The parties to securities transactions are called issuers and investors. Issuers sell and investors buy and trade in securities with the help of market intermediaries. Underwriters distribute securities from issuers to investors. The initial sale of securities from issuers to investors is termed the primary market. Broker-dealers participate in, or maintain, secondary markets in which investors trade among themselves in securities. Tamar Frankel in Chapter 1 of Securitization, Structured Financing, Financial Asset Pools, and Asset-Backed Securities, incorporated herein by reference in its entirety, points out that a variety of securitized loans exist including mortgages, auto and light truck loans, credit card and trade receivables, computer leases and insurance premium loans.

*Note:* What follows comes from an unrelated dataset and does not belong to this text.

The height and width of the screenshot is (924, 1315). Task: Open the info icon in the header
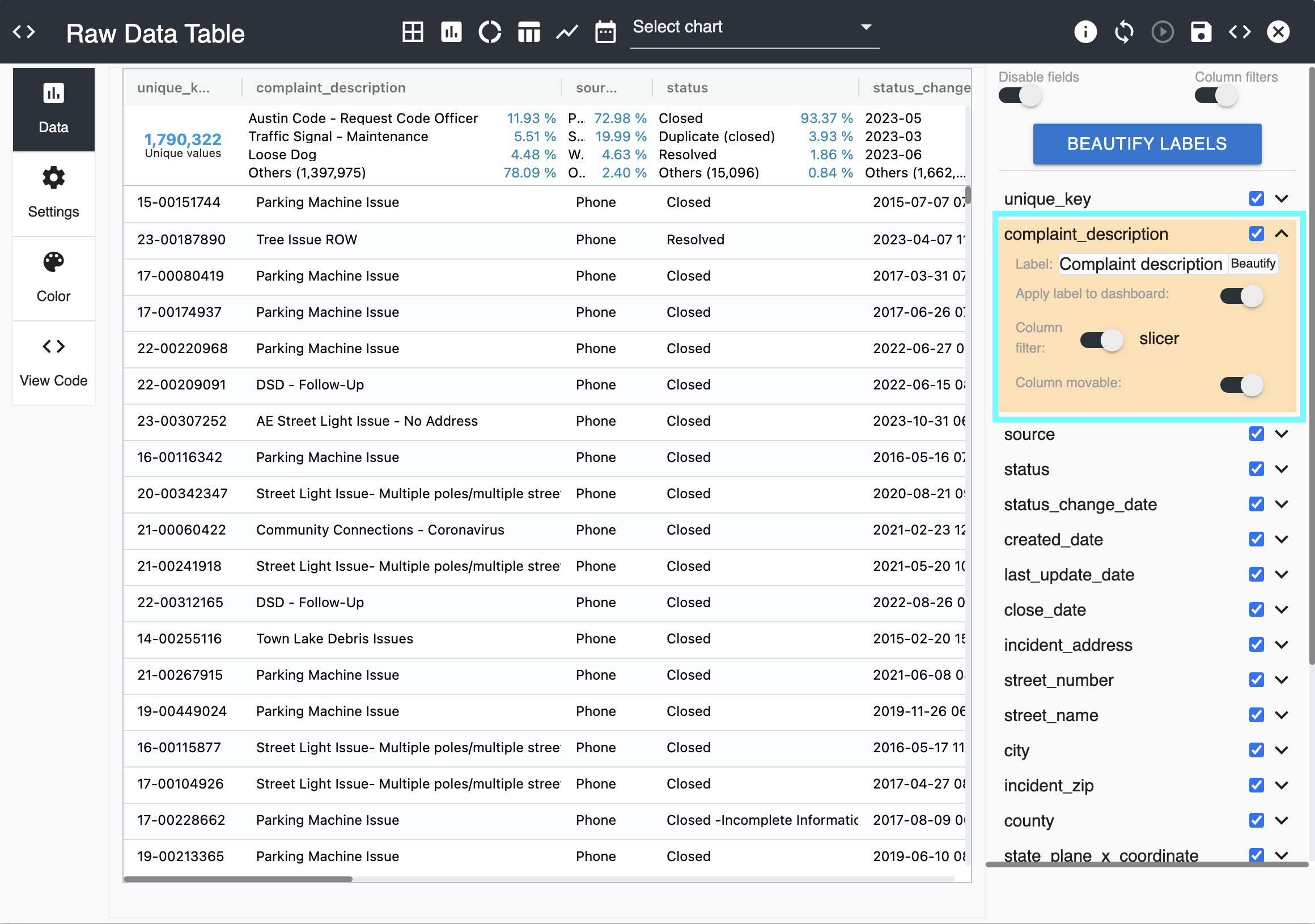[1085, 32]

One can describe securitization to date as the sale of financial instruments, representing ownership interests in, or secured by, a segregated, income-producing asset or pool of assets. The securitization transaction reduces or reallocates certain risks inherent in owning, or lending against, the underlying assets. The securitization transaction also ensures that such assets are more readily marketable and, thus, more liquid than ownership interests in, and loans against, the underlying assets.

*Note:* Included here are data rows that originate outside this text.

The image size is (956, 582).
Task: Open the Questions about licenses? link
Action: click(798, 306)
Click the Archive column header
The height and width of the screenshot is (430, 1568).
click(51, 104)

Securities and debts are both obligations by one party to another. A primary distinction between securities and debts is that debts are less amenable to trading than are securities. The form, amounts, and terms of debts are negotiated between the lender and borrower and, as such, do not meet the conditions necessary to create active securities markets in them. Such markets need: 1) standard forms and terms rather than custom-made instruments; 2) the provision of instruments in numbers and denominations to facilitate trading; and 3) relatively low-cost information about the underlying assets. Debts lack these attributes.
While securitization brings greater liquidity to the markets and allows participants to better allocate the risks involved, many securities do not allow the investor to easily or fully inform himself as to his current financial position as determined by the securities. With respect to bonds, only the prices of on-the-run treasury bonds are readily available to market participants because there are so many individual bond issues traded (on-the-run treasury bonds are recently issued treasury bonds), and corporate debt issues have prepayment, conversion, roll-over and other features that are difficult to evaluate. With respect to equity or stocks, it is a demanding task to understand the accounting practices that generate the earnings per share figures used to value equity securities. The Association for Investment Management and Research (www.AIMR.com) requires members to successfully undertake years of courses and exams before it will award the practitioner with its Chartered Financial Analyst (“CFA”) designation. Most CFA's work for large money management organizations. Thus, there is a need for financial products that provide an investor with easily obtainable and verifiable knowledge about what the investor is buying.